CLZ, clozapine; F, female; M, male; RISP, risperidone; SD, standard deviation; TYP, typical; WTD, without tardive dyskinesia.
The meta-analysis of 5 schizophrenia studies was conducted with a total of 871 patients versus 610 healthy controls (Figure 4). The random effects estimate showed a large reduction of RBANS scores in schizophrenia patients compared to healthy controls (g = −2.26, 95% CI: −3.43 to −1.09). The level of heterogeneity was high (I2 = 99%, p < 0.01).
FIGURE 4
Forest plot of standardized mean difference (SMD) in total mean RBANS scores measured in patients with schizophrenia and healthy controls.

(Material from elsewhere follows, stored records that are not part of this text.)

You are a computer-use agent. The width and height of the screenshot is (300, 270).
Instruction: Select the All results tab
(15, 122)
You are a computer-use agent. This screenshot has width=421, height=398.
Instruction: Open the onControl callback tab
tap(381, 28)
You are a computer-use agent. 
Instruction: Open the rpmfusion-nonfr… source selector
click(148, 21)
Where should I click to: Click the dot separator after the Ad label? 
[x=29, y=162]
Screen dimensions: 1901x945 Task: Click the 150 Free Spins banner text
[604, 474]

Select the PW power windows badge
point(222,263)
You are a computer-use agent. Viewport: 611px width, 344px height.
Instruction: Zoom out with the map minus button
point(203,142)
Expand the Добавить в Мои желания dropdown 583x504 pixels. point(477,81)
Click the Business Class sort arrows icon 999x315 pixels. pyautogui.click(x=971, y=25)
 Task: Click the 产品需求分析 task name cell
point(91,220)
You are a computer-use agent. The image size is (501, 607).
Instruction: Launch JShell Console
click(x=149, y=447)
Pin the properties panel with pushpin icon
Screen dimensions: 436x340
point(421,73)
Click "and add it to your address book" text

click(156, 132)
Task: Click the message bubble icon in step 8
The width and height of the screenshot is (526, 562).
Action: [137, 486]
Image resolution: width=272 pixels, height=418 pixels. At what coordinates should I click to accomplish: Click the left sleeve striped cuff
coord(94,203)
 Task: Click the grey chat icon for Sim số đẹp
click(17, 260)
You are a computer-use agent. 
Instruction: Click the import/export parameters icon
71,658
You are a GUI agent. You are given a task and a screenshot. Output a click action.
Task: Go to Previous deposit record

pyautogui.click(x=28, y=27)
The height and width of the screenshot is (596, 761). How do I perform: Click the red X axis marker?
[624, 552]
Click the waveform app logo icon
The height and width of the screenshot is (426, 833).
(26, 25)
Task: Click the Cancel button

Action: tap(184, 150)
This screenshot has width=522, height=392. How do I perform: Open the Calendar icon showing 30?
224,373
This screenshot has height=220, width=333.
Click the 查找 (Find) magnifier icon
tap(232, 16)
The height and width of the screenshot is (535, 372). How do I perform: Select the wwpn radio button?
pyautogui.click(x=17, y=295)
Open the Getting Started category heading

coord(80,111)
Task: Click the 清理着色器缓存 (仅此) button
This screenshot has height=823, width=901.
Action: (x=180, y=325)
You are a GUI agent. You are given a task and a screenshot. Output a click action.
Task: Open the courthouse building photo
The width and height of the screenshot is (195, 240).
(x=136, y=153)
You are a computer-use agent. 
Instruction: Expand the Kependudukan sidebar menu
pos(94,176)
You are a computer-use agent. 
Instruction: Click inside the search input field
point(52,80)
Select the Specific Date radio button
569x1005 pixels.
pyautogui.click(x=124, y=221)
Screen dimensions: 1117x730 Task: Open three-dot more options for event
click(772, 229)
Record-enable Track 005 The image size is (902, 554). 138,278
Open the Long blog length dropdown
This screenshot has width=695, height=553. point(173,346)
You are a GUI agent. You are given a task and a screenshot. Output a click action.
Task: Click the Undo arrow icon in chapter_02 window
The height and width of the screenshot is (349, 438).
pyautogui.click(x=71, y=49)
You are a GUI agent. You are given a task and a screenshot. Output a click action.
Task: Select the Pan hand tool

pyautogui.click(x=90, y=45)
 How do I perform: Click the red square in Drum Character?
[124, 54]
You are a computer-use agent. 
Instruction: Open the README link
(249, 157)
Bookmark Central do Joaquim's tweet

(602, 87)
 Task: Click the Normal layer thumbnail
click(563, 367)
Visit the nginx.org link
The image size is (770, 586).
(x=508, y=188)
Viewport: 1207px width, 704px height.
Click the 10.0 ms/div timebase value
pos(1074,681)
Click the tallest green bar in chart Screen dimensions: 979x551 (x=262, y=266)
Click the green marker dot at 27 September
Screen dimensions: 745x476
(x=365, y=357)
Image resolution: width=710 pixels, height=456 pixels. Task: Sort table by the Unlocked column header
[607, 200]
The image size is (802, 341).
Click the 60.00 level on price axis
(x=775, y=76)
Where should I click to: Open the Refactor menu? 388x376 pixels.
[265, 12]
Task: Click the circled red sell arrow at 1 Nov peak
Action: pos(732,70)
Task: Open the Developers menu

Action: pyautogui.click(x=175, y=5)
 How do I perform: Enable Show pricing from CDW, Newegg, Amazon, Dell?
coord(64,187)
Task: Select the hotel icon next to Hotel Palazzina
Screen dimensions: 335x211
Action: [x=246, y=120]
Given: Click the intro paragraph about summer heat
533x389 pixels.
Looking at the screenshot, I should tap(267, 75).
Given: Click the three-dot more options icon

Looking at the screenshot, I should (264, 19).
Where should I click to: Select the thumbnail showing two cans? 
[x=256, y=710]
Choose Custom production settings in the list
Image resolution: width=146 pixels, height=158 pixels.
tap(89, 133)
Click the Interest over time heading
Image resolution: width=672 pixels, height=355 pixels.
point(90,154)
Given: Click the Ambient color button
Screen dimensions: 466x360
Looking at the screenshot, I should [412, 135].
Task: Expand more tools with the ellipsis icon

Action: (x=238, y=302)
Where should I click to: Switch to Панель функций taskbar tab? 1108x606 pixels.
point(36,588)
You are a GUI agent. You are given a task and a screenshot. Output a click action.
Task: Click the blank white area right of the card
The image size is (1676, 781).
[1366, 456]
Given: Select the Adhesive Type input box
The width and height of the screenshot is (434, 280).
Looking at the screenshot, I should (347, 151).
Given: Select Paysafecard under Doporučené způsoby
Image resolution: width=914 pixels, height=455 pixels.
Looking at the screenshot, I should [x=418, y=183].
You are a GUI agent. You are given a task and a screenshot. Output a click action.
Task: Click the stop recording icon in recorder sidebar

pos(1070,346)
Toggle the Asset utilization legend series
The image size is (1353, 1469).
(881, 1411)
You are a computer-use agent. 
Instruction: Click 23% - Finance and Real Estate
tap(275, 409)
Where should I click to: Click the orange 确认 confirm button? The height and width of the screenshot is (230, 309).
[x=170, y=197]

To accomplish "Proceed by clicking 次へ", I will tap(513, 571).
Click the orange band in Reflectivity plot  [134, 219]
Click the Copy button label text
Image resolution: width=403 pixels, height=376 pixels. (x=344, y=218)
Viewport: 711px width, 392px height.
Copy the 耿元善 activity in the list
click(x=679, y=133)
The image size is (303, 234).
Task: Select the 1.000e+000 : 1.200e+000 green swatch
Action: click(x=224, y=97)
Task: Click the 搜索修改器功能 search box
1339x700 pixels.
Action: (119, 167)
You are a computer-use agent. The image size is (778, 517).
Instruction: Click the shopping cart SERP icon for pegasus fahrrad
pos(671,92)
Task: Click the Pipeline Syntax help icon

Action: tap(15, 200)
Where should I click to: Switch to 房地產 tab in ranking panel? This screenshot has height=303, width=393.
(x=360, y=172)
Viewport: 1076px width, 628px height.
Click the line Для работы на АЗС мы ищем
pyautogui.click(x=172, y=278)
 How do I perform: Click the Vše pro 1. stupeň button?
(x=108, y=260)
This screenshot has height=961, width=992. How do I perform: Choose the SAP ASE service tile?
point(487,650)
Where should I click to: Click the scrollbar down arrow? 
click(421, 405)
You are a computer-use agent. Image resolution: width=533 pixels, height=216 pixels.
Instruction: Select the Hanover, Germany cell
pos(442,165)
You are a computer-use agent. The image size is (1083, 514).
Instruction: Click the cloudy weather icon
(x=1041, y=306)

In case of bipolar disorder, patients in all states (manic, depressive or euthymic) were found to perform worse than controls on the different cognitive tests (49–52). Interestingly, significant difference between manic compared to euthymic patients was found in only one domain (verbal memory) in a study by Mora et al. (50). Nonetheless, the scores of euthymic patients were still lower than that of healthy controls (50). Similar results were acquired in patients treated with lithium, where poorer results on all cognitive domains compared to controls were reported (51). Importantly, the study also highlighted that excellent lithium responders had numerically better results than non-excellent responders (51). Due to heterogeneity of cognition measurements no meta-analysis could be conducted in patients with bipolar disorder.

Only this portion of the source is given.